Policy brief on the implementation of the EU’s policies
Violent extremism is not a new phenomenon and terrorism has a long history in Europe, often linked to separatist movements, anarchism, and far-right and far-left extremism. The trends, means, and patterns of radicalization have evolved rapidly since the Arab uprisings flared exactly a decade ago. Counter-terrorism (CT) and preventing violent extremism (PVE) strategies have developed alongside these trends at the national and supranational level. In the wake of a series of Jihad-inspired terror attacks in Spain, France, Germany, Belgium, the UK, and elsewhere, European Union (EU) member states ramped up their military campaigns against the Islamic State (ISIS, aka Daesh) and al-Qaeda in Syria and Iraq. But since the fall of the Islamic State of Iraq and the Levant (ISIS), governments’ interest in fighting terrorism in the Middle East has decreased. Nevertheless, some European countries remain on the front foot in their securitized PVE approach.
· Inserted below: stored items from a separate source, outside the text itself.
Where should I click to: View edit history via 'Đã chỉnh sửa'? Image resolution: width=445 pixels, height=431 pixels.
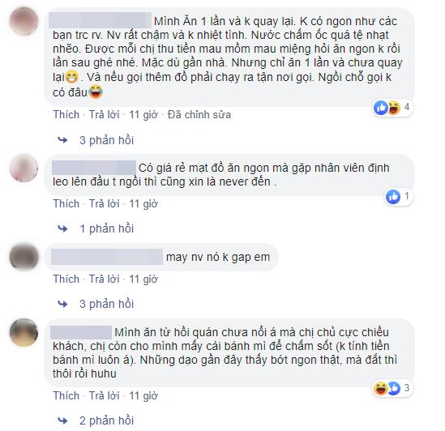click(x=199, y=115)
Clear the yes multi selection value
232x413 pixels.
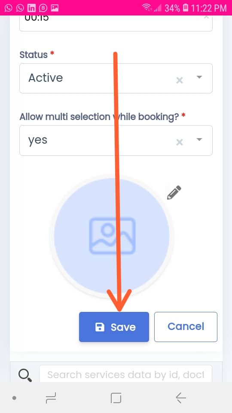pyautogui.click(x=180, y=142)
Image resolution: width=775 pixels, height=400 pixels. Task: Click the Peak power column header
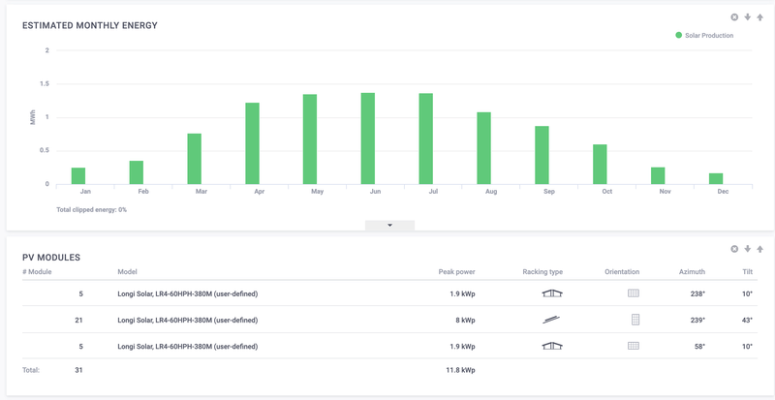457,272

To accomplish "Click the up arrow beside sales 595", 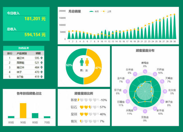I will pos(41,58).
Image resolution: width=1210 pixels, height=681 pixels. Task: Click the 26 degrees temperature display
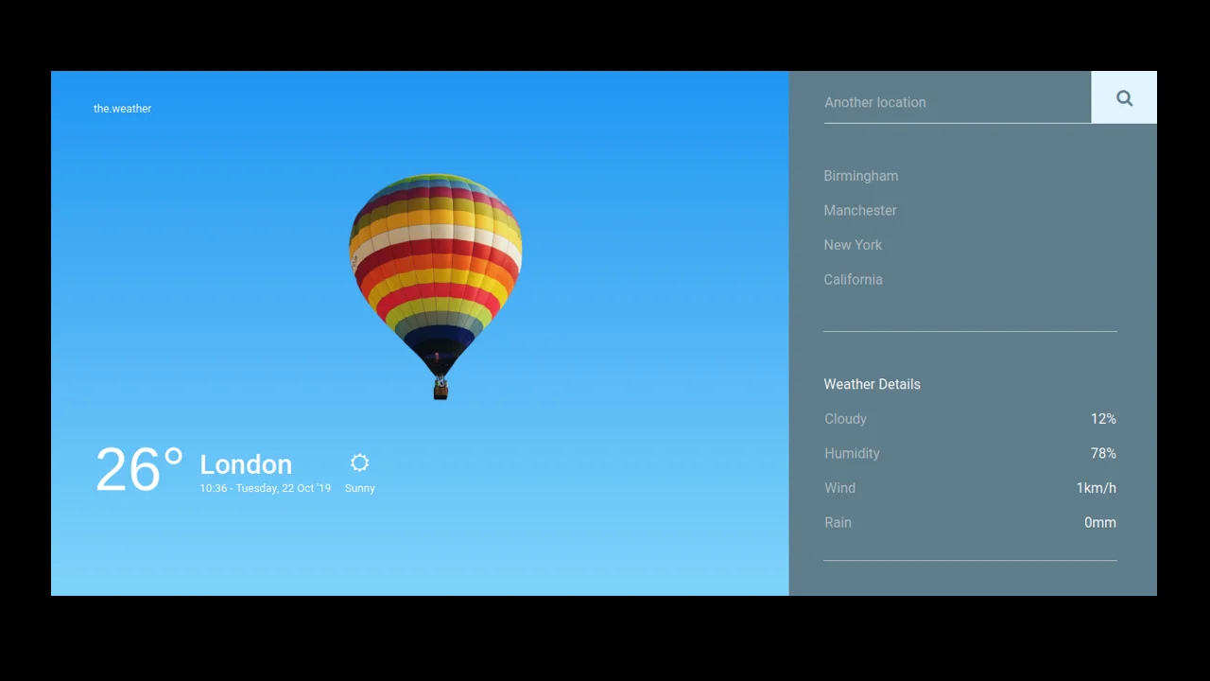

Although there is no apparent connection between the anti-jihad war waged by the French army in Mali and the radicalization in France, the government is calling for more support from European countries to fight against jihadi movements in the Sahel. But the appetite for costly expeditionary campaigns is decreasing. By and large, the phenomenon of violent extremism is perceived as homegrown. And whereas large differences remain in individual countries’ approaches to tackling the challenges posed by violent extremism, it has nevertheless become increasingly clear that today’s security challenges – whether it is terrorism, organized crime, cyberattacks, disinformation, or other evolving cyber-enabled threats – are shared threats that require a transnational approach. Indeed, Europe as a whole faces new security issues and specific challenges for preventive work that (lone) actors and (returning) foreign terrorist fighters raise, while the internet and social media give extremist and terrorist groups and their sympathisers new opportunities for spreading their propaganda, mobilization, and communication. It is against this changed backdrop that this policy brief asks what lessons the EU can learn from best practices identified at the national level, and in the co0ordination efforts with the supranational institutions.